As we move through this, it’s important to honour the complexity of what we feel. To allow our sadness, anger, disappointment, resentment and grief to rise, to be held and processed, rather than pushed aside. In doing this, we give ourselves the chance to break the cycle, to break free from the survival strategies that once served us but no longer define us. We offer ourselves the possibility of living a life that isn’t just a reaction to the past but a conscious choice toward wholeness and connection.

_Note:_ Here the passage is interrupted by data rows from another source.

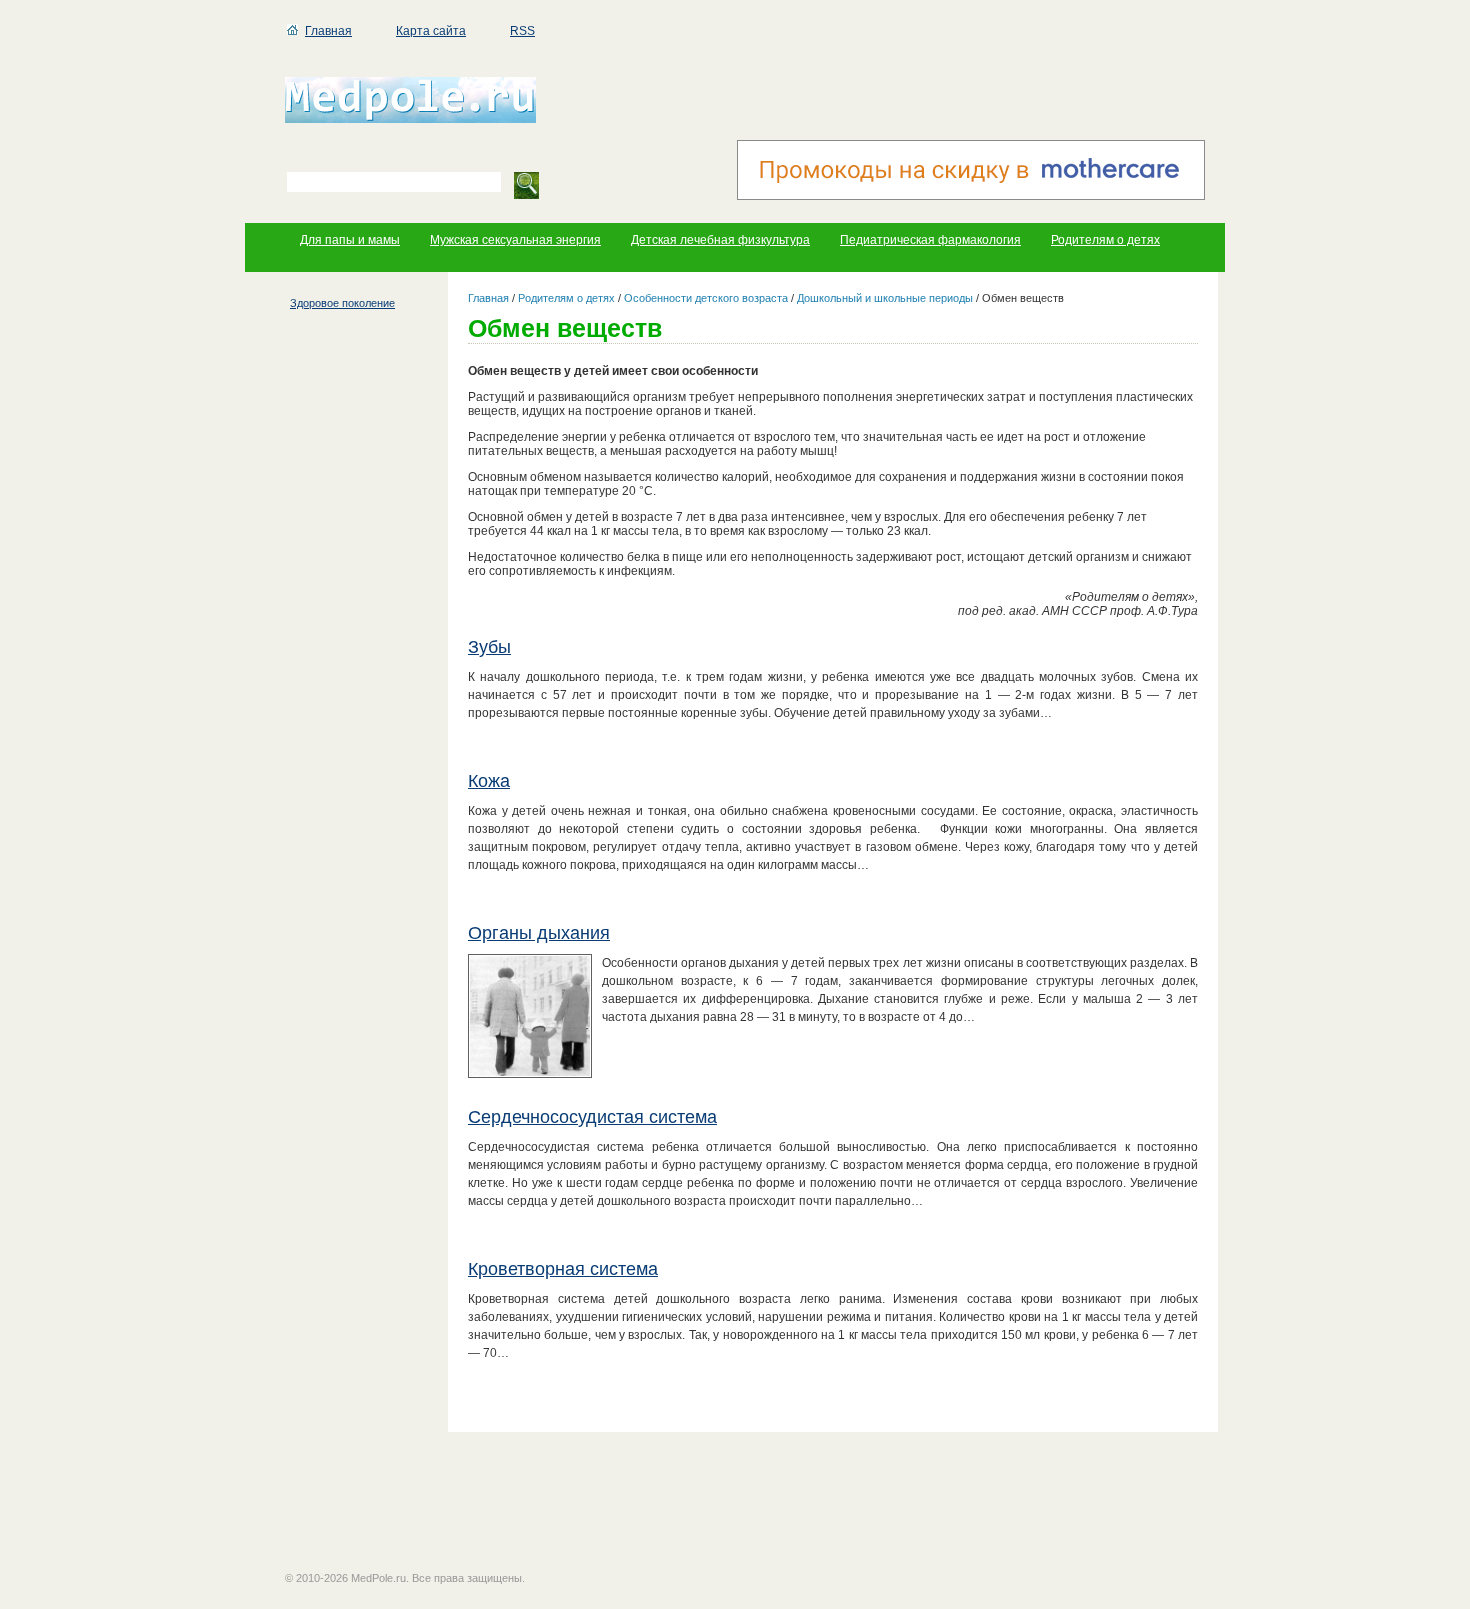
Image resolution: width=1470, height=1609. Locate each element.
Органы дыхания (539, 933)
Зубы (489, 647)
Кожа (489, 781)
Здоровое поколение (342, 303)
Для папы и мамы (350, 240)
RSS (522, 31)
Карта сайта (431, 31)
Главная (328, 31)
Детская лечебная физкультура (720, 240)
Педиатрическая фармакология (930, 240)
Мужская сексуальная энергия (515, 240)
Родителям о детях (1105, 240)
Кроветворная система (563, 1269)
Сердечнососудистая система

This is deep somatic work that is required because these patterns that we are carrying are wired into our system down to a cellular level.

This kind of deep work is often cyclical, arising in layers over time, each wave bringing a deeper sense of clarity and a renewed capacity for compassion. It can be heart-wrenching and beautiful all at once—a reminder that, even amidst the heartbreak of what never was, we hold the power to reshape what can be. The pain or despair you may be feeling are your body speaking to you in its language, asking you to take notice, offering you a pathway through. Asking you to feel them, to honour them, to release them.

This isn’t just healing for you, it is healing an ancestral line. Perhaps this is where true freedom lies—in the messy, heartbreaking, awe-inspiring work of becoming more human, more whole, and, ultimately, more authentically ourselves.